DOCUMENT:
────
This message actually appears to be coming from dplyr.

https://github.com/tidyverse/dplyr/blob/76f1d112b3e4445bb5aca707c744f64876a15bac/src/utils.cpp#L36

It's not coming from googlesheets.

I note that you are on dplyr v0.7.6, whereas current CRAN version is v0.7.7, which is also what I have. And yet I don't know of any specific change that would affect what we are seeing. But updating to current CRAN version of dplyr can't hurt.

You could also post the output of traceback() here.

No prob - this is from my actually application so probably around 10. upwards is the relevant part

 Error: Columns `Staff`, `Weight`, `Staff`, `Weight` must have unique names 
36.
stop(cnd) 
35.
abort(paste0(...)) 
34.
stopc(pluralise_msg("Column(s) ", vars), " ", pluralise(problem, 
    vars)) 
33.
invalid_df("must have [a] unique name(s)", x, dups)
────
Rows from a screen grounding dataset
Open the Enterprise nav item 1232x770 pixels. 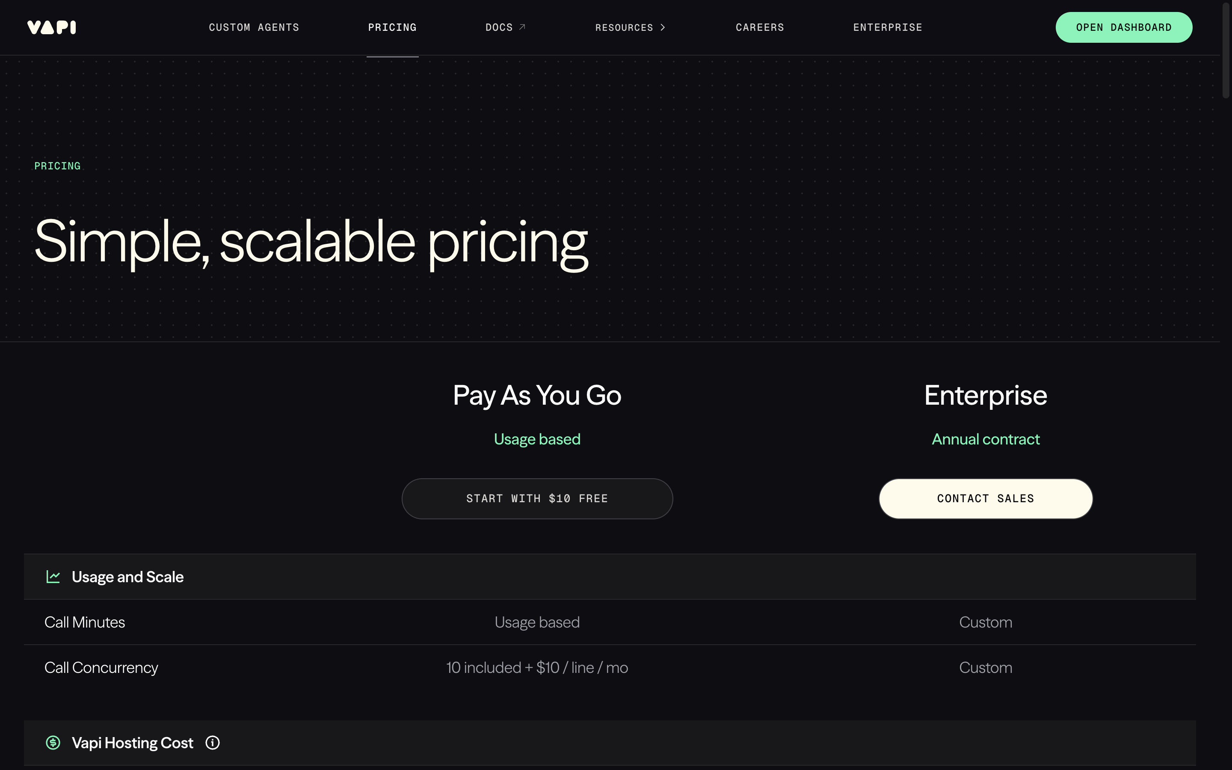[x=888, y=27]
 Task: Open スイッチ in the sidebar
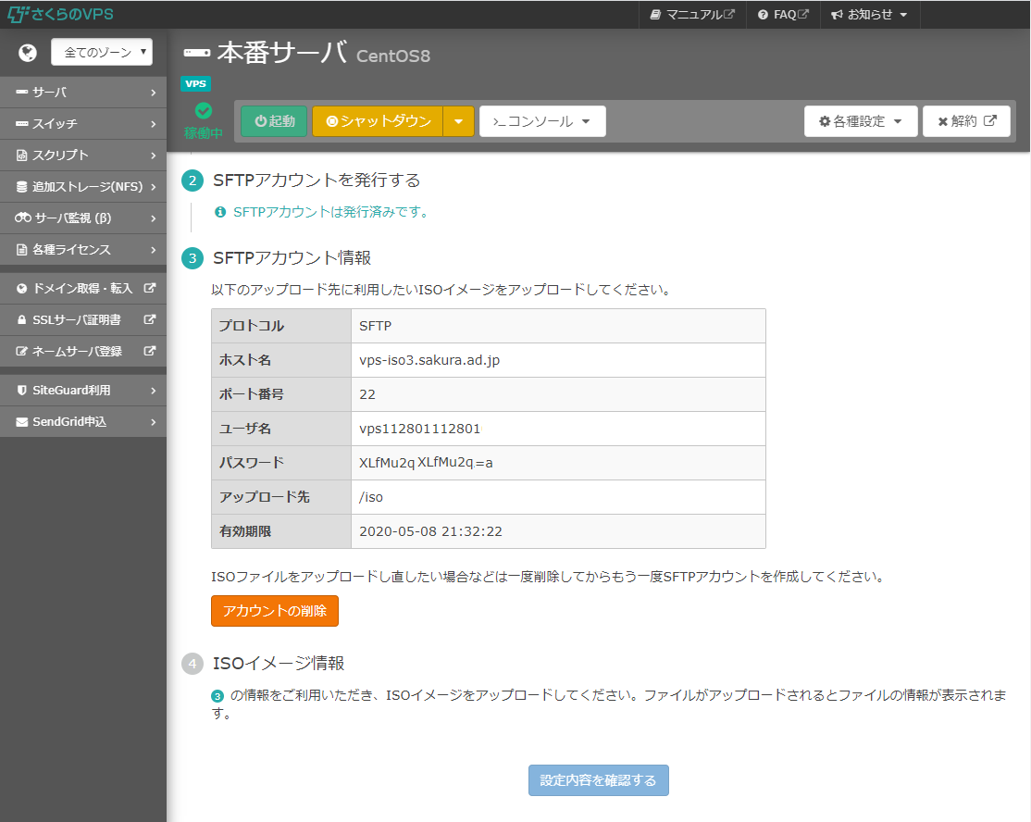83,124
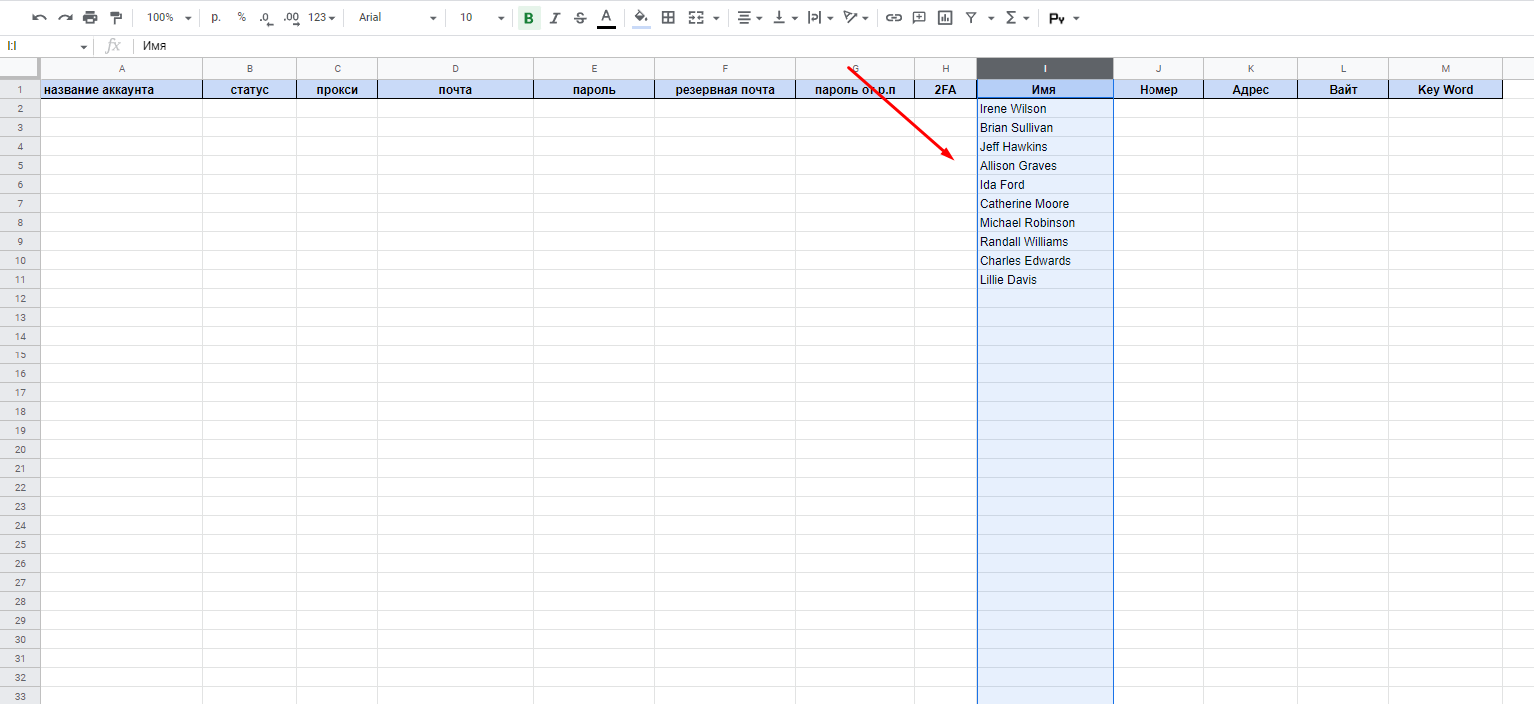Toggle Strikethrough formatting

coord(580,18)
────
STATED GOAL: In the dplyr error thread, which function is called at each numbered frame of the traceback, and what is that frame's number?

SOLUTION TO THIS EXERCISE:
- 36: stop
- 35: abort
- 34: stopc
- 33: invalid_df